Now, I focus not only on how things look, but how systems feel — how intuitive, inclusive, or dignified they are for the people using them. That shift changed everything for me.
In the future, I want to continue growing in design for public good — especially in civic design, community platforms, and products that serve vulnerable or overlooked populations. I’d like to work more with interdisciplinary teams — including policy makers, engineers, and social workers — to create solutions that are both humane and scalable.
My dream project would be something that combines social impact, behavioral change, and systemic design — like reimagining how urban communities report and resolve non-emergency incidents, or building a multilingual platform that bridges immigrant families with local services.
Design, to me, has always been a tool for care. I want to use it to make things that are not just beautiful or efficient, but deeply human.
Qihang Zhang:
My growth as a designer has been shaped by a shift from communication to computation—and now, toward impact at scale. I started in media and research, learning how to tell stories and simplify complexity. Over time, I moved into product design, building platforms that combine data with emotion—especially in music, safety, and AI.

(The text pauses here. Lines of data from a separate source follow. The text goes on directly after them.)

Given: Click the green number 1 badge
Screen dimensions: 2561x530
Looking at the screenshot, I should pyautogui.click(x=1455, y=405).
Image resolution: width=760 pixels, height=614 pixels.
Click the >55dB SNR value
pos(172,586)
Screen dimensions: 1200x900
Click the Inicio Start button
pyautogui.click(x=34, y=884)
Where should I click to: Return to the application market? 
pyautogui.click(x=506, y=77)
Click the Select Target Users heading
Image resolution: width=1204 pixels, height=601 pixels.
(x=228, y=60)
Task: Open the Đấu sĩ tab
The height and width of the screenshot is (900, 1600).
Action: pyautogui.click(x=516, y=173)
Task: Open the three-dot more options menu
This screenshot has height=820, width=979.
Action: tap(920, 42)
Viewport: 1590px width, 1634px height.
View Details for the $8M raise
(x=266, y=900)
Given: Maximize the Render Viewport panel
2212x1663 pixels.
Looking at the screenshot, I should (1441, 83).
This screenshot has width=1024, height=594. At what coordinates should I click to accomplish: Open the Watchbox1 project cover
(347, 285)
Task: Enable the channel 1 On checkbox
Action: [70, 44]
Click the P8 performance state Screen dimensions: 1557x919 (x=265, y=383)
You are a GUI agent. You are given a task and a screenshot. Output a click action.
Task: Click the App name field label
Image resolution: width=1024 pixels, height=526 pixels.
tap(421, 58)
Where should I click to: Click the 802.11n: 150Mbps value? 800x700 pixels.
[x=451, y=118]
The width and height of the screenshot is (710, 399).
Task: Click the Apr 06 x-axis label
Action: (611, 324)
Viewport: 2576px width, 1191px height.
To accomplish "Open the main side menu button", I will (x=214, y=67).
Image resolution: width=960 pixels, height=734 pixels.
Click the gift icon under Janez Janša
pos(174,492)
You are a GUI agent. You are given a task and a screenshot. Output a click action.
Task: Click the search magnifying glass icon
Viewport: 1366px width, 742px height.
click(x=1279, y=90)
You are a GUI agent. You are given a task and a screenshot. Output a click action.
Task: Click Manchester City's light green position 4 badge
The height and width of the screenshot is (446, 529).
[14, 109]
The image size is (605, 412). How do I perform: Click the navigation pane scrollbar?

What’s guided me throughout is a desire to make tools that empower people—not just serve institutions. I’m especially drawn to products that sit at the intersection of public systems and private tech: tools that help individuals navigate complex services, from finding emergency aid to understanding algorithmic decisions.
In the future, I hope to build design teams that tackle structural problems—like the opacity of public records, the stigma around mental health, or the inaccessibility of creative tools for underserved artists. I want to keep collaborating with engineers, researchers, and policymakers to build systems that are not only efficient, but dignified.
My dream project would be designing a platform that helps people reclaim agency—whether it’s a data transparency dashboard, an AI companion that explains government documents, or a civic reporting tool designed for non-English speakers.
Ultimately, I want to be remembered not just for clean interfaces, but for helping create more honest, inclusive systems—designs that quietly change how people relate to power, and to each other.